■ **Directions**:
Where the line containing "The height and width of the screenshot is (645, 750)." appears, end your copy; everything from the first line of the records below up to and including it must be reproduced exactly.

■ **Provided entries**:
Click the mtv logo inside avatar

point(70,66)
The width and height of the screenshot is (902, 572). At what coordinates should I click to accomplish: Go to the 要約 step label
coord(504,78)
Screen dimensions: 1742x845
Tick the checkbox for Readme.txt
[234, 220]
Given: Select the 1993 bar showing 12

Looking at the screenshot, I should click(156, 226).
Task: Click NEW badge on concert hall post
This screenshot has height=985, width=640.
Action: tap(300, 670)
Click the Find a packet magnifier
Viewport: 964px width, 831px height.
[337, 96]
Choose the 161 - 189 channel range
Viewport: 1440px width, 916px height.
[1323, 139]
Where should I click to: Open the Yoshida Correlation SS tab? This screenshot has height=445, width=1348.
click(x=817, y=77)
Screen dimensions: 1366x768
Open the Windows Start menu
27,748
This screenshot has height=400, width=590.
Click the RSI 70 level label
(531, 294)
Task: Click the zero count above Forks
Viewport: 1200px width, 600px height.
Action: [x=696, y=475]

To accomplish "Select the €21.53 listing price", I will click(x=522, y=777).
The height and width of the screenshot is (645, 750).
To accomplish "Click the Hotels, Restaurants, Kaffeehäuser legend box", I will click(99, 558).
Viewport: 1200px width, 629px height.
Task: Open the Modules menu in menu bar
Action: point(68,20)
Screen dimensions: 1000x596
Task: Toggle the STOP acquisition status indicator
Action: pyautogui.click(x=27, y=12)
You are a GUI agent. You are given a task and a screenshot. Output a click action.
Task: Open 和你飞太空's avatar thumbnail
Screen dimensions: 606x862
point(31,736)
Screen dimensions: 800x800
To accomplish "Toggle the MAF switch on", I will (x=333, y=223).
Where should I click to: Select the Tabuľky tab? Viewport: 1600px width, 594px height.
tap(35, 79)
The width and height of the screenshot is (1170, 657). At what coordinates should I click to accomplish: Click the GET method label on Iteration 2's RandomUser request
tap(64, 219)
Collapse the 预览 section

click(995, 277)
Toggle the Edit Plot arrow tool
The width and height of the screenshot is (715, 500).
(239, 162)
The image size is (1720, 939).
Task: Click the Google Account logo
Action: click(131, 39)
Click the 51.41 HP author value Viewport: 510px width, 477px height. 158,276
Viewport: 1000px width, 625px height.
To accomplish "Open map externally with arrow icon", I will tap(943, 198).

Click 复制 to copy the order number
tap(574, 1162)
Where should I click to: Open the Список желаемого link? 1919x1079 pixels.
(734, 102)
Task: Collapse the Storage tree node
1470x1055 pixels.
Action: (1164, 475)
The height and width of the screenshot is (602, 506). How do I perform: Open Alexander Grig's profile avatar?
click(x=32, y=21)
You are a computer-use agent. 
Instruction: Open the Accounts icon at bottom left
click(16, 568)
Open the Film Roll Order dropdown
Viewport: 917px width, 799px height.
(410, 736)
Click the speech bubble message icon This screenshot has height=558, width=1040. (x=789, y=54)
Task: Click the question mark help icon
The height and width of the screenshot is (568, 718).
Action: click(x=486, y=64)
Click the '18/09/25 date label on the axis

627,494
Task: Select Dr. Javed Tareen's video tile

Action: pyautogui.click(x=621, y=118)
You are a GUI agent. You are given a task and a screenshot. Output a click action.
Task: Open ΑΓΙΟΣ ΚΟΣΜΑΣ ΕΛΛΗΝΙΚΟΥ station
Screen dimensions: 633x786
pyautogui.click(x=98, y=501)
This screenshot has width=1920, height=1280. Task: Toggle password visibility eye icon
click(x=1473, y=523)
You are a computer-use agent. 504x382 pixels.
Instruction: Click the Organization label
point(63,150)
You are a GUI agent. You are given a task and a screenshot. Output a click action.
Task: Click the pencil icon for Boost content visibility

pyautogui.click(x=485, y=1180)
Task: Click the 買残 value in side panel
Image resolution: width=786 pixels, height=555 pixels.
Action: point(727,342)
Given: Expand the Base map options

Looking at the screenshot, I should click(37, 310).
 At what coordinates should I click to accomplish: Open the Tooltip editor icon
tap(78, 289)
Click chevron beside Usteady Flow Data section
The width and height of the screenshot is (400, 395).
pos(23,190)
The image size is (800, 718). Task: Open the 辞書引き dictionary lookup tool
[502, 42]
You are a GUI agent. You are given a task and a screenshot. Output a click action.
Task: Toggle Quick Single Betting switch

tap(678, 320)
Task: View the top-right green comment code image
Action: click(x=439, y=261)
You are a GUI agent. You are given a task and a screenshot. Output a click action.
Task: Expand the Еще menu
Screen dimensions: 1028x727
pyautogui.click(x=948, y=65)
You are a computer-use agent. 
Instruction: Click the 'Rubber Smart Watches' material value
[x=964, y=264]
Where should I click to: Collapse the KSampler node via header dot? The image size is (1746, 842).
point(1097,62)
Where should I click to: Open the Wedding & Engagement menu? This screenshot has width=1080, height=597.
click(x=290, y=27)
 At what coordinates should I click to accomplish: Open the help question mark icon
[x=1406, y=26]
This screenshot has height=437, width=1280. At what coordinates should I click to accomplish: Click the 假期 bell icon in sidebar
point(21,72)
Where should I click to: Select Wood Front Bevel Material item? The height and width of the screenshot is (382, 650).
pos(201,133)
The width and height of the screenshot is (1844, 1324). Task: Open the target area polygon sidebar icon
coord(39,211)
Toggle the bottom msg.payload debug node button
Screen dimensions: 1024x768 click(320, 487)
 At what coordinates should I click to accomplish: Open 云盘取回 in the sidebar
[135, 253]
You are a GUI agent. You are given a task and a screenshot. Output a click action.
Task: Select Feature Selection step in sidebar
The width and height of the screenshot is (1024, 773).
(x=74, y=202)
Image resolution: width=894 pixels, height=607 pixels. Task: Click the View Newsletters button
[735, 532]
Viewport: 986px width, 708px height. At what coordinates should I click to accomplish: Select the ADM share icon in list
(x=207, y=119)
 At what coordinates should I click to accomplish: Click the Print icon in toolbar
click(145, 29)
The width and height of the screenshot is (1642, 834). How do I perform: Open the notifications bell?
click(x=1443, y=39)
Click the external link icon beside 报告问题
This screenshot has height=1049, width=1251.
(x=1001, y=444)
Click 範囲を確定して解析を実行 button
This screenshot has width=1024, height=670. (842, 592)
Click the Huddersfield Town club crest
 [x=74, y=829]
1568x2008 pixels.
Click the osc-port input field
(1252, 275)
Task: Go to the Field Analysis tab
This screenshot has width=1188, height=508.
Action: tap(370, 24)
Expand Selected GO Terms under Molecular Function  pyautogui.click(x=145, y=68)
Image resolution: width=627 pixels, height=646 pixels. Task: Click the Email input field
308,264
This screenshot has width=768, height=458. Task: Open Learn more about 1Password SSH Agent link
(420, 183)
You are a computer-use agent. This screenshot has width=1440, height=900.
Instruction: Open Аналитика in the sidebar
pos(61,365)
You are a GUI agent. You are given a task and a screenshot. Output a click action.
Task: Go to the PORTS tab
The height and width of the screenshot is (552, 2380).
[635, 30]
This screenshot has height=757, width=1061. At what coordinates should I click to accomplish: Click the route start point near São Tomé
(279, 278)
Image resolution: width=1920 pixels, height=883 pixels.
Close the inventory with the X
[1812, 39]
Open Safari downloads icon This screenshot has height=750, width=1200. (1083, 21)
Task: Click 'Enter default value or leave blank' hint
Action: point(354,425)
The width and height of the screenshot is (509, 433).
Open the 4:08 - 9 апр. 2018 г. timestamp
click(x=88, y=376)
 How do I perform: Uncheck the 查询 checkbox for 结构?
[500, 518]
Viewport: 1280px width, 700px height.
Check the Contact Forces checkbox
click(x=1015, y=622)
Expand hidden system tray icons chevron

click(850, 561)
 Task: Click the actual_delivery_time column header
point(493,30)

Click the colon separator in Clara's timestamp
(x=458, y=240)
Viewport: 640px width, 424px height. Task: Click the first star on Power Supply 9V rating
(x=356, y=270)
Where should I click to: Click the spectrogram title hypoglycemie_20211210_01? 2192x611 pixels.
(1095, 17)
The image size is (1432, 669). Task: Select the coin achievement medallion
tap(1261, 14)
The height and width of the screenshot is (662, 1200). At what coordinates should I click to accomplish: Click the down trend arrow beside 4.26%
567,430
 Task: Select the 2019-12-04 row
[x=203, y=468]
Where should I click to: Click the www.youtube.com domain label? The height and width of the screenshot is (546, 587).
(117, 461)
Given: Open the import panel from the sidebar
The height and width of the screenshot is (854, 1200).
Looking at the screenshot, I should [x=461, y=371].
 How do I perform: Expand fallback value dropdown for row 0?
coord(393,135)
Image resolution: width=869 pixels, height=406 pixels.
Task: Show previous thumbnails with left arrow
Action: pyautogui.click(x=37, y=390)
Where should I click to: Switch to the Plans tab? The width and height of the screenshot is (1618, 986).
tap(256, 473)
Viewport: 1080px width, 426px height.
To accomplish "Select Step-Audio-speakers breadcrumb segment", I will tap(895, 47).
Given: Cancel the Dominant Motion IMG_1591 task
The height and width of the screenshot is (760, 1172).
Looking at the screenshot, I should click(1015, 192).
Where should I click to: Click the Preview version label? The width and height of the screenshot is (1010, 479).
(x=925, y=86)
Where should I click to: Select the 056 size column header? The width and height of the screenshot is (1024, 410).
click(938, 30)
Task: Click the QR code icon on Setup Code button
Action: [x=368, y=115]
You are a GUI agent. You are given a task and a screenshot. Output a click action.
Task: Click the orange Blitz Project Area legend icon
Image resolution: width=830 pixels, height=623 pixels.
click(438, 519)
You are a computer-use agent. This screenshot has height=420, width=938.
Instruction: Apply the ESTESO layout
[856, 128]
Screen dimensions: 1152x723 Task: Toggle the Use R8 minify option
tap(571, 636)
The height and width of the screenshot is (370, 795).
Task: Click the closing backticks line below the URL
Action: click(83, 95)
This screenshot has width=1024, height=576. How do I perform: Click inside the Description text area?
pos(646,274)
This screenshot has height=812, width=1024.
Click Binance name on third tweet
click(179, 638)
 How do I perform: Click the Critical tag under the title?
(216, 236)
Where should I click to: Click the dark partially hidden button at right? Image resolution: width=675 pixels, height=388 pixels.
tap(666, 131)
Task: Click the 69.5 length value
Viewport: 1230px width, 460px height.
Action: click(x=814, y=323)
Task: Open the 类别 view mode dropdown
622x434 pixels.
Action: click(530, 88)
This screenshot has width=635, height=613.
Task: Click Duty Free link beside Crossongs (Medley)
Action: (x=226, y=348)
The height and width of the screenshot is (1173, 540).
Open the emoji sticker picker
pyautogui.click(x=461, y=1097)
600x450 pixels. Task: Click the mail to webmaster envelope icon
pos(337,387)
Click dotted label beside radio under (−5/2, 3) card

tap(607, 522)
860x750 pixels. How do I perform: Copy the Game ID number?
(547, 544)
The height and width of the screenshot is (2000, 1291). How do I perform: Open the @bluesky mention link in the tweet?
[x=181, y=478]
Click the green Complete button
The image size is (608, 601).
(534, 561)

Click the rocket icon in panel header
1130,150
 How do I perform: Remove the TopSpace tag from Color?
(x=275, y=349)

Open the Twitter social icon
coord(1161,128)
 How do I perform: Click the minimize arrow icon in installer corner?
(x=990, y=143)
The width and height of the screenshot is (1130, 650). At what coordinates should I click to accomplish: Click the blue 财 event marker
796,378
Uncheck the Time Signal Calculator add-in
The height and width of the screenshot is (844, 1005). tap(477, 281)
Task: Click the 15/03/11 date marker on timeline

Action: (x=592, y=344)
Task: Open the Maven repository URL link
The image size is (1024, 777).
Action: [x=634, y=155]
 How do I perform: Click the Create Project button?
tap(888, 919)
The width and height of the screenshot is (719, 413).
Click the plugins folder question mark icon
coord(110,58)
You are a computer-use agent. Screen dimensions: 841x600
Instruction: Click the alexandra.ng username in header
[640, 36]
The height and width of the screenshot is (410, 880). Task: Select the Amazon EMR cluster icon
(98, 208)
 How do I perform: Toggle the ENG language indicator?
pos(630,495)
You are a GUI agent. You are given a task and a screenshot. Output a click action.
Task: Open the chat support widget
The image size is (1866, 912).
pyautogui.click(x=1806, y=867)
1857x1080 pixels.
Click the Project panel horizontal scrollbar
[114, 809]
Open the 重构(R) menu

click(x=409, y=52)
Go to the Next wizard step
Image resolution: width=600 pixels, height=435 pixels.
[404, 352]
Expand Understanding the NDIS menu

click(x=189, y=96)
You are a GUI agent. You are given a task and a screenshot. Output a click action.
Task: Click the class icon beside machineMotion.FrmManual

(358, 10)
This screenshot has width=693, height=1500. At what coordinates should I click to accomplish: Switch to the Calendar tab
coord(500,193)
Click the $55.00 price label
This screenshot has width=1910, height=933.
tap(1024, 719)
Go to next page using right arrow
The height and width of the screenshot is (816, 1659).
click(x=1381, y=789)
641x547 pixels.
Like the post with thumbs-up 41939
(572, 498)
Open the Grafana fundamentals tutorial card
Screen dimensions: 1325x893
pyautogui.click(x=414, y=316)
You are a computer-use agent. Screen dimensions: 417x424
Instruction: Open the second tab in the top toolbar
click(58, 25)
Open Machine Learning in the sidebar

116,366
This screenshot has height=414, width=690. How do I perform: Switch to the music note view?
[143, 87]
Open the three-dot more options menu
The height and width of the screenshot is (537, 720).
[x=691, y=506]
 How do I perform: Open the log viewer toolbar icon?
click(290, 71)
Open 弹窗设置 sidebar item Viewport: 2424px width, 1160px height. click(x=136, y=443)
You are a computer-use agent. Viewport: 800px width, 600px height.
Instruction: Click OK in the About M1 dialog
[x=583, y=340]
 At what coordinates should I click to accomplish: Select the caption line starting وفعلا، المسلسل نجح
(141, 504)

■ **Answer to this task**:
Click the mtv logo inside avatar

point(70,66)
The width and height of the screenshot is (902, 572). At what coordinates should I click to accomplish: Go to the 要約 step label
coord(504,78)
Screen dimensions: 1742x845
Tick the checkbox for Readme.txt
[234, 220]
Given: Select the 1993 bar showing 12

Looking at the screenshot, I should click(156, 226).
Task: Click NEW badge on concert hall post
This screenshot has height=985, width=640.
Action: tap(300, 670)
Click the Find a packet magnifier
Viewport: 964px width, 831px height.
[337, 96]
Choose the 161 - 189 channel range
Viewport: 1440px width, 916px height.
[1323, 139]
Where should I click to: Open the Yoshida Correlation SS tab? This screenshot has height=445, width=1348.
click(x=817, y=77)
Screen dimensions: 1366x768
Open the Windows Start menu
27,748
This screenshot has height=400, width=590.
Click the RSI 70 level label
(531, 294)
Task: Click the zero count above Forks
Viewport: 1200px width, 600px height.
Action: [x=696, y=475]

To accomplish "Select the €21.53 listing price", I will click(x=522, y=777).
The height and width of the screenshot is (645, 750).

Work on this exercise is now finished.